The Collas Machine / appareil réducteur

 The Collas Machine


Invented in 1836 by  French engineer Achille Collas, this machine uses a pantograph system to make proportionately larger or smaller duplications of a sculpture. The concept can be traced to ancient Greek and Roman artists, who wanted to reproduce the perfect proportions of the human figure in their sculpture. Their method was called pointing, which meant that measurements of the desired figure were taken, then proportionally increased or decreased on a model. Collas machines often look like lathes. On one turntable sits the plaster model. On a second turntable, connected to the first, sits a clay or plaster "blank" that has been roughly shaped to resemble the model but on a larger or smaller scale.
The Collas machine keeps the model and the blank in the same orientation as the technician uses a tracing needle, linked to a sharp cutting instrument, or stylus, to transfer a succession of profiles from the model onto the blank. Gradually the blank is worked so that it becomes a larger or smaller duplicate of the model.

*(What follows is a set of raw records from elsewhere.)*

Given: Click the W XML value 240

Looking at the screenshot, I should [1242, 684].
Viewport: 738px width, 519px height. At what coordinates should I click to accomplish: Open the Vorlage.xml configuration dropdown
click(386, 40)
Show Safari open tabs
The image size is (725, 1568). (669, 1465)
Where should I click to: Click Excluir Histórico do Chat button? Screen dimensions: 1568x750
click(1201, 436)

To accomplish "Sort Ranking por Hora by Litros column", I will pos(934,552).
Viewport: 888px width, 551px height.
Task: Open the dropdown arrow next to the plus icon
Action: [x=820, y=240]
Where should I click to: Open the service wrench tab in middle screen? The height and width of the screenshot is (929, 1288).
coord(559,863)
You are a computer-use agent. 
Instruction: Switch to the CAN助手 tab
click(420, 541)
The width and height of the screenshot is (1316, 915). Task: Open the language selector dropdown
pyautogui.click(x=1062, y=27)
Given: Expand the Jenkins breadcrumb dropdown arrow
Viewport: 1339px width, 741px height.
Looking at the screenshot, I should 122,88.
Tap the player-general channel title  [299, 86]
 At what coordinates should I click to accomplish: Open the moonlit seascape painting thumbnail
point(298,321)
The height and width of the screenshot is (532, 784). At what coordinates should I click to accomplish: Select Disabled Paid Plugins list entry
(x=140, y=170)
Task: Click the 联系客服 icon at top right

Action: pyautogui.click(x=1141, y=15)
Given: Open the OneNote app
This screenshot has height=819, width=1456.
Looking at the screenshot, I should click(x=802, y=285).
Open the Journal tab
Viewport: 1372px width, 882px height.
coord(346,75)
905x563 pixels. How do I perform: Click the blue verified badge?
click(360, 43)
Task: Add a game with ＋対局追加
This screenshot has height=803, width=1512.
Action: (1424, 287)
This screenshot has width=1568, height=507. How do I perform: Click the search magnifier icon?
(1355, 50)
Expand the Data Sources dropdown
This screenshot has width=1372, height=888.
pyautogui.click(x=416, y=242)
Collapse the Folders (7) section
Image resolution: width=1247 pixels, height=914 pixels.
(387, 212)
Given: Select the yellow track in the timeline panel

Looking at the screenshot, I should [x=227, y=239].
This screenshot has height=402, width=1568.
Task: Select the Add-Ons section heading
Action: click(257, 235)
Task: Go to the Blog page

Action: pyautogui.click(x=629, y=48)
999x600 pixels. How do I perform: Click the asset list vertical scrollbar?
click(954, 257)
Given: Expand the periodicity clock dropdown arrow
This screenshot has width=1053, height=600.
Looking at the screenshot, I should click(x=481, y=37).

Rodin and his skilled associate Henri Lebossé collaborated closely on reductions and enlargements


Around 1836 Collas developed a new machine permitting the mathematically precise reduction or enlargement of sculptural objects in full relief. Three years later he demonstrated its abilities by producing a two-fifths size reproduction of the Venus de Milo. His device became the main vehicle for the mass replication of antique and modern sculptures catering for a growing demand for inexpensive luxury items to decorate bourgeois interiors. In 1838 he entered into partnership with the manufacturer Ferdinand Barbedienne (1810-92) and the firm of Collas eventually employed around 300 workers and produced over a thousand bronzes each year. They reached an international audience with an acclaimed exhibit at the Great Exhibition of 1851 in London, which featured as its centre-piece a half-size reproduction of Ghiberti's principal door to the Baptistery in Florence. Even after Collas's death in 1859, his 'method' remained the mainstay of Barbedienne's enduring commercial success throughout the latter part of the nineteenth century.